Funding the Tax Liability

The freeze transaction also creates certainty as to the capital gains tax liability associated with the preferred shares. If the disposition of these shares takes place on death, this tax liability can be funded in one of three ways; by using cash or selling assets in the estate or company, by borrowing from a bank, or through life insurance on the life of the business owner or jointly on the owner and spouse. The preferred shares may also be gradually redeemed during the lifetime of the owner and spouse. However, this approach triggers dividend tax treatment, which currently results in an overall tax liability that is significantly higher than capital gains tax rates. There is also the potential for the expanded tax on split income rules to apply in certain situations, which ensure the dividends are taxed at the highest marginal tax rate. The TOSI rules are explained in more detail here.

New Common Shares

A trust is treated as a separate taxpayer and will be taxable on any income or capital gains that it retains at the top marginal tax rate. However, income distributed to beneficiaries will typically be taxable to the beneficiaries at their marginal tax rate, and certain income such as taxable dividends and capital gains will retain their tax character. Subject to the possible application of the tax on split income (TOSI) rules, this will permit income splitting and possible multiplication of the lifetime capital gains exemption.

However, if the trust is not a life interest trust, the trust will be deemed to have disposed of its capital property every 21 years and any gains will be taxed to the trust at the top marginal tax rate. This can be avoided by distributing trust assets (i.e. the common shares) to the beneficiaries of the trust prior to the end of the 21-year period. Provided such beneficiaries are residents of Canada, the transfer of trust property can take place on a rollover basis.

If the trust is a life interest trust, the 21-year deemed disposition rule will be deferred and there is no deemed disposition of property until the death of the life interest beneficiary. Subsequently, if the trust is maintained, the 21-year rule will start to apply as of the date of death of the life interest beneficiary.

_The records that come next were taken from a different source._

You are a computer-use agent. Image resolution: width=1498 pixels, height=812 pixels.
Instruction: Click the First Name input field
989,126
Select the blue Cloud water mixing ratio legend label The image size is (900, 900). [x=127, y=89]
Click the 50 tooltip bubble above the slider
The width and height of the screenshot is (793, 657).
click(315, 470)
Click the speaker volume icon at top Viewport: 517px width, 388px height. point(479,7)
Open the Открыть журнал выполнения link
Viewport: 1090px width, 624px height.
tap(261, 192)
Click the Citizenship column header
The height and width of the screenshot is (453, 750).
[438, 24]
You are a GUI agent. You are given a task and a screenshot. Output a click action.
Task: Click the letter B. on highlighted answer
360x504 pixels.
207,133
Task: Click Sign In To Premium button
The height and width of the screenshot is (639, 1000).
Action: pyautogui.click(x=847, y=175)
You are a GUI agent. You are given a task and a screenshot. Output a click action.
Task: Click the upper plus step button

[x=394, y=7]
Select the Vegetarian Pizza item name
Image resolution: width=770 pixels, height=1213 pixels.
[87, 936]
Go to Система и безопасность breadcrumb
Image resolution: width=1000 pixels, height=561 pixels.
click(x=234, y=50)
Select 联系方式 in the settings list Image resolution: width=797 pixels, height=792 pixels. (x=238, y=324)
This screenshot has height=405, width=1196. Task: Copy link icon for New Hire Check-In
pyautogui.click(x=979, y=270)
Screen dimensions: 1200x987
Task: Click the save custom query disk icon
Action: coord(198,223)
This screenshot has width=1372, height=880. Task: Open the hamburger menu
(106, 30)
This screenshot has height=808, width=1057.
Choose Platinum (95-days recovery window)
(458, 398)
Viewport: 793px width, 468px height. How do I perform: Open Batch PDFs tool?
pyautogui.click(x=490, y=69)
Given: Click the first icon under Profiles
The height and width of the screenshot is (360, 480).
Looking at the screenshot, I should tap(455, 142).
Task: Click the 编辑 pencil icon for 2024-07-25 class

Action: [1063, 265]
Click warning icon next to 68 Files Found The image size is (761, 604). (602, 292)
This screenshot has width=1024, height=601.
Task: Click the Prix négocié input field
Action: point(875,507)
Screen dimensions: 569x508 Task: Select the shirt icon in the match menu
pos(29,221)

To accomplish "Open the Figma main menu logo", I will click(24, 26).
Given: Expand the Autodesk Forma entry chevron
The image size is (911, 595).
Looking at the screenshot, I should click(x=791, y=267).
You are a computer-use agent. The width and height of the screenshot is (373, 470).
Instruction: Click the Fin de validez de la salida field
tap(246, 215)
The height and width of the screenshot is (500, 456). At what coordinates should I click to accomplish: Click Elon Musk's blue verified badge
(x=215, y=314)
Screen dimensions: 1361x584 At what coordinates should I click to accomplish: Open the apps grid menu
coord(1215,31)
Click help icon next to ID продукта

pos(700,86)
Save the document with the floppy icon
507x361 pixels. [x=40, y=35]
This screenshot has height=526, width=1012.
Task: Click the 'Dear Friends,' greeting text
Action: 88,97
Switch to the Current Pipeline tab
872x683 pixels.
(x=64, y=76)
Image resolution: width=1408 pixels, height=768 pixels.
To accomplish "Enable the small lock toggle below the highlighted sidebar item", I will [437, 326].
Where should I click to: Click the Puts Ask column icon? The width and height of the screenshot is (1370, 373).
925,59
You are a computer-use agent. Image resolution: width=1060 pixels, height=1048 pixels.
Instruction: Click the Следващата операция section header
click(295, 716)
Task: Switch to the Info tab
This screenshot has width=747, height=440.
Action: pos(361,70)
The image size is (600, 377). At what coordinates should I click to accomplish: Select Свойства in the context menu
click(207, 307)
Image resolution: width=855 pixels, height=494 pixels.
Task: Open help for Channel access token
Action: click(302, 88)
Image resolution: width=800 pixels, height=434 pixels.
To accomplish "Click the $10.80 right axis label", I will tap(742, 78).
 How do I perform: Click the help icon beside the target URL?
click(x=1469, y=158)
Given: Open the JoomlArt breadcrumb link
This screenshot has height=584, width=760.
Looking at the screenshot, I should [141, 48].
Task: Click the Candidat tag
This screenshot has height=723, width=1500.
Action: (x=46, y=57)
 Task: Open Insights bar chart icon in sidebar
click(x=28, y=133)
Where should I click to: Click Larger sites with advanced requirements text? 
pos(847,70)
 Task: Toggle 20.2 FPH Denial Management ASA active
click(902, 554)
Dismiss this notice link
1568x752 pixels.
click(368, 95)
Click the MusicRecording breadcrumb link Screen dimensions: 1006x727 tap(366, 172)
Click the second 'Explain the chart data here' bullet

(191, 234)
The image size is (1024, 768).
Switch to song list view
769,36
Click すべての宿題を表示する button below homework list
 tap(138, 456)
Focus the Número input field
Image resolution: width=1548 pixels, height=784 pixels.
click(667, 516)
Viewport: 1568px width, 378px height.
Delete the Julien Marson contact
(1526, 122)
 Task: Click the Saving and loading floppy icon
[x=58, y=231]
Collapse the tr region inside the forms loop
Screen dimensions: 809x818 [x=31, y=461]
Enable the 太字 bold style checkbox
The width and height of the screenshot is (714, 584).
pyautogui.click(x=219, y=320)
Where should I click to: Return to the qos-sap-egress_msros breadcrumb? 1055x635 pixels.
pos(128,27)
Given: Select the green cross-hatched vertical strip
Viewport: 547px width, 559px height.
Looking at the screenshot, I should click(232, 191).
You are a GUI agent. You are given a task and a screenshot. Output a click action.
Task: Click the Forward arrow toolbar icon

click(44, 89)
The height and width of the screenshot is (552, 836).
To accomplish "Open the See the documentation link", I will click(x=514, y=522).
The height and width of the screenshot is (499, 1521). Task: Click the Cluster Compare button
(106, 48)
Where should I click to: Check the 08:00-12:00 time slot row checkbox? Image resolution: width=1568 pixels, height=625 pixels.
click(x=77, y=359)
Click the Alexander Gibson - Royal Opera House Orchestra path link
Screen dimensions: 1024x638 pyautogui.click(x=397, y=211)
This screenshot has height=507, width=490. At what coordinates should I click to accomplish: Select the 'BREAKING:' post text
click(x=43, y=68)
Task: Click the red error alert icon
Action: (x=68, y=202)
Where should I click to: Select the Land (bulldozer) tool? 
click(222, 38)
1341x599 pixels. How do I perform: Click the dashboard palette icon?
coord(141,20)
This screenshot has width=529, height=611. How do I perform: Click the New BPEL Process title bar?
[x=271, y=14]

In the next sections you will learn about:

  • Types of Freezes:  Freezes are generally done by way of (1) internal freeze; (2) holding company freeze. Each option has issues which need to be considered.
  • General Advantages of Estate Freezes:  This includes many tax advantages during life and after death.
  • Serial redemptions (Wasting-away freezes):  This can be a useful way to structure an estate freeze, depending on the circumstances.
Recap – Objectives of an Estate Freeze
  1. To limit the capital gains tax liability associated with private company shares that are expected to continue to grow in value.
  2. To utilize the lifetime capital gains exemption of the shareholder to offset current gains.
  3. To defer future capital gains tax liability to the next generation of shareholders, typically through a family trust.
  4. To allow the current owners to maintain control over corporation during their lifetime.
  5. Allow the next generation (children, grandchildren) to participate in the growth of the business and eventually assume control of the corporation.